Fig. 6: Sequence conservation of TiLV S9 and S9-F3 genes.
figure 6

a, b sequence conservation of TiLV S9 and S9-F3 proteins (1 = fully conserved). c, d Prediction of intrinsically disordered regions using the AIUPred algorithm. Values above 0.5 are suggestive of disorder. e, f Evolutionary selection pressure analysis of S9 and S9-F3 ORFs. The relative rate of nonsynonymous (β) to synonymous (α) substitutions was calculated using FUBAR (DataMonkey). Red points indicate significant purifying selection, blue points indicate diversification pressure. Red asterisks highlight where codons under significant pressure in the two ORFs overlap.

Characterisation of major and alternative gene products of segment 9

Two distinct products were observed in cell-free translation reactions programmed with segment 9 (Fig. 2): a discrete band ( ~ 13 kDa) and another that ran more slowly as a broad smear, initially suspected to be an artefact caused by gel distortion resulting from the large amount of ß-globin in reticulocyte lysate36. However, the discovery of S9-F3 in the MS data suggested that these two products might instead correspond to S9 and S9-F3 (with migration of the latter still affected by co-migration with unlabelled ß-globin). To test this, site-directed mutagenesis was used to create two mutants in which either the first AUG codon in frame 1 (∆S9) or frame 3 (∆S9-F3) was altered to UUG (leucine) (Fig. 7a). The ∆S9-F3 mutation overlaps codon 3 of S9, but is silent. These constructs as well as WT segment 9 were then subjected to in vitro transcription and translation reactions followed by SDS-PAGE. Autoradiography showed that mutation of the canonical S9 AUG (∆S9) resulted in a substantial decrease in the intensity of the 13 kDa band, while the smear product remained unaffected (Fig. 7b). In contrast, mutation of the alternative S9-F3 AUG (∆S9-F3) led to a substantial reduction in radiolabel intensity in the smear, and an increase in the smaller 13 kDa product. These findings suggest that the lower band (~13 kDa) represents S9, whereas the slower-migrating smeared product corresponds to S9-F3. However, the slower migration of S9-F3 compared to S9, despite its lower predicted molecular weight, remains unexplained.

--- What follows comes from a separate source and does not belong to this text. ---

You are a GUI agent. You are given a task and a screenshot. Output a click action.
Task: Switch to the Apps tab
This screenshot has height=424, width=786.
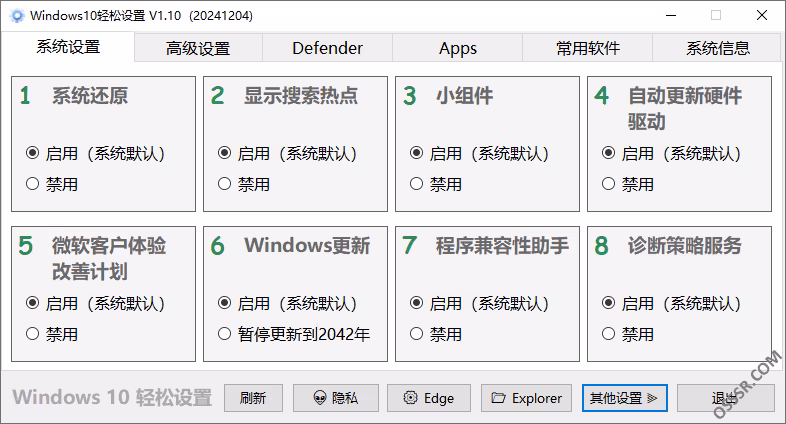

Fig. 7: Molecular characterisation of primary and alternative gene products of segment 9.
figure 7

a Schematic representation of mutant segment 9 ORF structures, where the first AUGs from frame 1 or 3 were mutated (indicated by cross marks) to UUG (Leu) codons, with dashed boxes indicating portions of the ORFs now lacking a start codon. b In vitro translation of segment 9 proteins. Full-length coding sequences of empty vector, WT and mutated segments 7, 8 and 9 were transcribed and translated in rabbit reticulocyte lysate supplemented with [³⁵S]-methionine/cysteine. Translation products were resolved by SDS-PAGE and visualised by autoradiography. Asterisks indicate the two major products produced from segment 9. c Expression of GFP-tagged S9 and S9-F3 in cells. 293 T cells were transfected with the indicated constructs, harvested 48 h later and analysed by SDS-PAGE and western blotting for GFP or α-tubulin. d Intracellular localisation of WT S9 and S9-F3 tagged with GFP in tilapia cells. OmB cells transfected with the indicated plasmids were fixed 48 h post-transfection, permeabilised and stained with Hoechst (blue) to delineate nuclei. Images (single optical slices) were acquired by a Zeiss 710 confocal microscope using a ×63 objective and are representative of three independent experiments, each performed with a single technical repeat. Scale bars represent 10 μm.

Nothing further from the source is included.